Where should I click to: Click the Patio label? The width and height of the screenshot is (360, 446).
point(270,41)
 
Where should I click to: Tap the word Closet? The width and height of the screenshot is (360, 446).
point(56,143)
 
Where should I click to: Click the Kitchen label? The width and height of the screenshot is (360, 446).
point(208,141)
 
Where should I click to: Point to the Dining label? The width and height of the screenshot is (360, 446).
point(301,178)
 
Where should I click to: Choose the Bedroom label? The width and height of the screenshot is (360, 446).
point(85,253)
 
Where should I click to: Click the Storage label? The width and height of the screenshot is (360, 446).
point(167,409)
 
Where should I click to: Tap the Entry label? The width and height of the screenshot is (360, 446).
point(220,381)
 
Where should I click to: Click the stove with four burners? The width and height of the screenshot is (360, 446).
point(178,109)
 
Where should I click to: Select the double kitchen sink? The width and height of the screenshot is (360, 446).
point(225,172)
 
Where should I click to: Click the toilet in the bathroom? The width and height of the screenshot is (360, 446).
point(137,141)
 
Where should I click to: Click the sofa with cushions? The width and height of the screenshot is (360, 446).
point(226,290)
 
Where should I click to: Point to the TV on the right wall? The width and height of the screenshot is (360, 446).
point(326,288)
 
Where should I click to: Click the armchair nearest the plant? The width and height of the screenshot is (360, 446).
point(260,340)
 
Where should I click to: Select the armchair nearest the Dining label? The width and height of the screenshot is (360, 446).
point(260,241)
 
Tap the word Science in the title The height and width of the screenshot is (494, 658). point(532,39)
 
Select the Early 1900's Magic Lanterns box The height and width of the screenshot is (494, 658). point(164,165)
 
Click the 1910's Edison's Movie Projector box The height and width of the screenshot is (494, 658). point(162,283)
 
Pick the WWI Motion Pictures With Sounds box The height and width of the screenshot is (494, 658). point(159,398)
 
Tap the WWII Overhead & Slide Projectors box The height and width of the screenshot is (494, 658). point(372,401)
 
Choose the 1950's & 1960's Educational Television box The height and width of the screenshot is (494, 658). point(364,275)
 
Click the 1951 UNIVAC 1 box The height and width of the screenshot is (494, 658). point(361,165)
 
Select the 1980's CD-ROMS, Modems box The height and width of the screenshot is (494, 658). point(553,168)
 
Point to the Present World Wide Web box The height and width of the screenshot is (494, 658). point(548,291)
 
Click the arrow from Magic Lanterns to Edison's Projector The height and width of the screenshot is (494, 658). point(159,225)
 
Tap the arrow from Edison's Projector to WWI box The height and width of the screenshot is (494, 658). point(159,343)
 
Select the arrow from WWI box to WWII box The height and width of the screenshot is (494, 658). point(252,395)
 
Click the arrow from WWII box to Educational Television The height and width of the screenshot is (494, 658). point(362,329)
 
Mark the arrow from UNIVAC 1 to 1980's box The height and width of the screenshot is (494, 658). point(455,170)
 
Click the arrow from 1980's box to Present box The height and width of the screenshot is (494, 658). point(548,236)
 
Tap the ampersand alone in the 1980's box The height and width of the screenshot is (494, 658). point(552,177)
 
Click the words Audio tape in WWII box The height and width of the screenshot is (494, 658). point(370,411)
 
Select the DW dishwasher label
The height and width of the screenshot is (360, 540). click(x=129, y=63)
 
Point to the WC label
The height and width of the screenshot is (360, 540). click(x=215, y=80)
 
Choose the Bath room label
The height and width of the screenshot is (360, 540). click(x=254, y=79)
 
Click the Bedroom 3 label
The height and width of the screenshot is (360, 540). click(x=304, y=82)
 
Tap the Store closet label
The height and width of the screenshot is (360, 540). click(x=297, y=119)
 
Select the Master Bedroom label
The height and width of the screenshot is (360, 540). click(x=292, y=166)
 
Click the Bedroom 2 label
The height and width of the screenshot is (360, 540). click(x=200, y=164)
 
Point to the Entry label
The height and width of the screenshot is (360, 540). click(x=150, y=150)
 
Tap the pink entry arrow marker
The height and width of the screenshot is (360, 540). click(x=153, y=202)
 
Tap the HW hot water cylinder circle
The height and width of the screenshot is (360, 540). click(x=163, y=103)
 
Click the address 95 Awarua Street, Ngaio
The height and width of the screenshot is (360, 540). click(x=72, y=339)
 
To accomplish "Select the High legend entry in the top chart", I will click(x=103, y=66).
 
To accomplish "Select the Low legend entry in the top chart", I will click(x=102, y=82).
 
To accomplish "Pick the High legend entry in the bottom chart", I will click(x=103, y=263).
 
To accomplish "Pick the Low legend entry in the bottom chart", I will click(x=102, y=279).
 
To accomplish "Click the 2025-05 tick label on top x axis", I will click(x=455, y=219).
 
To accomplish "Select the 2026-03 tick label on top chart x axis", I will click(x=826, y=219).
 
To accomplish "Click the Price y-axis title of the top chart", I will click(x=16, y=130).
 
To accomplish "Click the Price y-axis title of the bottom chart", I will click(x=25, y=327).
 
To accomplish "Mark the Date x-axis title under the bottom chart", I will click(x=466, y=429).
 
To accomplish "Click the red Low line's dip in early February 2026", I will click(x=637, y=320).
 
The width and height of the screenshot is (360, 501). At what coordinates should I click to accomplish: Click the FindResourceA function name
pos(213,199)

__TASK REQUIREMENTS__: Reproduce every one of the items above verbatim, from the first line to the last.

__TASK OUTPUT__:
Where should I click to: Click the Patio label? The width and height of the screenshot is (360, 446).
point(270,41)
 
Where should I click to: Tap the word Closet? The width and height of the screenshot is (360, 446).
point(56,143)
 
Where should I click to: Click the Kitchen label? The width and height of the screenshot is (360, 446).
point(208,141)
 
Where should I click to: Point to the Dining label? The width and height of the screenshot is (360, 446).
point(301,178)
 
Where should I click to: Choose the Bedroom label? The width and height of the screenshot is (360, 446).
point(85,253)
 
Where should I click to: Click the Storage label? The width and height of the screenshot is (360, 446).
point(167,409)
 
Where should I click to: Tap the Entry label? The width and height of the screenshot is (360, 446).
point(220,381)
 
Where should I click to: Click the stove with four burners? The width and height of the screenshot is (360, 446).
point(178,109)
 
Where should I click to: Select the double kitchen sink? The width and height of the screenshot is (360, 446).
point(225,172)
 
Where should I click to: Click the toilet in the bathroom? The width and height of the screenshot is (360, 446).
point(137,141)
 
Where should I click to: Click the sofa with cushions? The width and height of the screenshot is (360, 446).
point(226,290)
 
Where should I click to: Point to the TV on the right wall? The width and height of the screenshot is (360, 446).
point(326,288)
 
Where should I click to: Click the armchair nearest the plant? The width and height of the screenshot is (360, 446).
point(260,340)
 
Where should I click to: Select the armchair nearest the Dining label? The width and height of the screenshot is (360, 446).
point(260,241)
 
Tap the word Science in the title The height and width of the screenshot is (494, 658). point(532,39)
 
Select the Early 1900's Magic Lanterns box The height and width of the screenshot is (494, 658). point(164,165)
 
Click the 1910's Edison's Movie Projector box The height and width of the screenshot is (494, 658). point(162,283)
 
Pick the WWI Motion Pictures With Sounds box The height and width of the screenshot is (494, 658). point(159,398)
 
Tap the WWII Overhead & Slide Projectors box The height and width of the screenshot is (494, 658). point(372,401)
 
Choose the 1950's & 1960's Educational Television box The height and width of the screenshot is (494, 658). point(364,275)
 
Click the 1951 UNIVAC 1 box The height and width of the screenshot is (494, 658). point(361,165)
 
Select the 1980's CD-ROMS, Modems box The height and width of the screenshot is (494, 658). point(553,168)
 
Point to the Present World Wide Web box The height and width of the screenshot is (494, 658). point(548,291)
 
Click the arrow from Magic Lanterns to Edison's Projector The height and width of the screenshot is (494, 658). point(159,225)
 
Tap the arrow from Edison's Projector to WWI box The height and width of the screenshot is (494, 658). point(159,343)
 
Select the arrow from WWI box to WWII box The height and width of the screenshot is (494, 658). point(252,395)
 
Click the arrow from WWII box to Educational Television The height and width of the screenshot is (494, 658). point(362,329)
 
Mark the arrow from UNIVAC 1 to 1980's box The height and width of the screenshot is (494, 658). point(455,170)
 
Click the arrow from 1980's box to Present box The height and width of the screenshot is (494, 658). point(548,236)
 
Tap the ampersand alone in the 1980's box The height and width of the screenshot is (494, 658). point(552,177)
 
Click the words Audio tape in WWII box The height and width of the screenshot is (494, 658). point(370,411)
 
Select the DW dishwasher label
The height and width of the screenshot is (360, 540). click(x=129, y=63)
 
Point to the WC label
The height and width of the screenshot is (360, 540). click(x=215, y=80)
 
Choose the Bath room label
The height and width of the screenshot is (360, 540). click(x=254, y=79)
 
Click the Bedroom 3 label
The height and width of the screenshot is (360, 540). click(x=304, y=82)
 
Tap the Store closet label
The height and width of the screenshot is (360, 540). click(x=297, y=119)
 
Select the Master Bedroom label
The height and width of the screenshot is (360, 540). click(x=292, y=166)
 
Click the Bedroom 2 label
The height and width of the screenshot is (360, 540). click(x=200, y=164)
 
Point to the Entry label
The height and width of the screenshot is (360, 540). click(x=150, y=150)
 
Tap the pink entry arrow marker
The height and width of the screenshot is (360, 540). click(x=153, y=202)
 
Tap the HW hot water cylinder circle
The height and width of the screenshot is (360, 540). click(x=163, y=103)
 
Click the address 95 Awarua Street, Ngaio
The height and width of the screenshot is (360, 540). click(x=72, y=339)
 
To accomplish "Select the High legend entry in the top chart", I will click(x=103, y=66).
 
To accomplish "Select the Low legend entry in the top chart", I will click(x=102, y=82).
 
To accomplish "Pick the High legend entry in the bottom chart", I will click(x=103, y=263).
 
To accomplish "Pick the Low legend entry in the bottom chart", I will click(x=102, y=279).
 
To accomplish "Click the 2025-05 tick label on top x axis", I will click(x=455, y=219).
 
To accomplish "Select the 2026-03 tick label on top chart x axis", I will click(x=826, y=219).
 
To accomplish "Click the Price y-axis title of the top chart", I will click(x=16, y=130).
 
To accomplish "Click the Price y-axis title of the bottom chart", I will click(x=25, y=327).
 
To accomplish "Mark the Date x-axis title under the bottom chart", I will click(x=466, y=429).
 
To accomplish "Click the red Low line's dip in early February 2026", I will click(x=637, y=320).
 
The width and height of the screenshot is (360, 501). At what coordinates should I click to accomplish: Click the FindResourceA function name
pos(213,199)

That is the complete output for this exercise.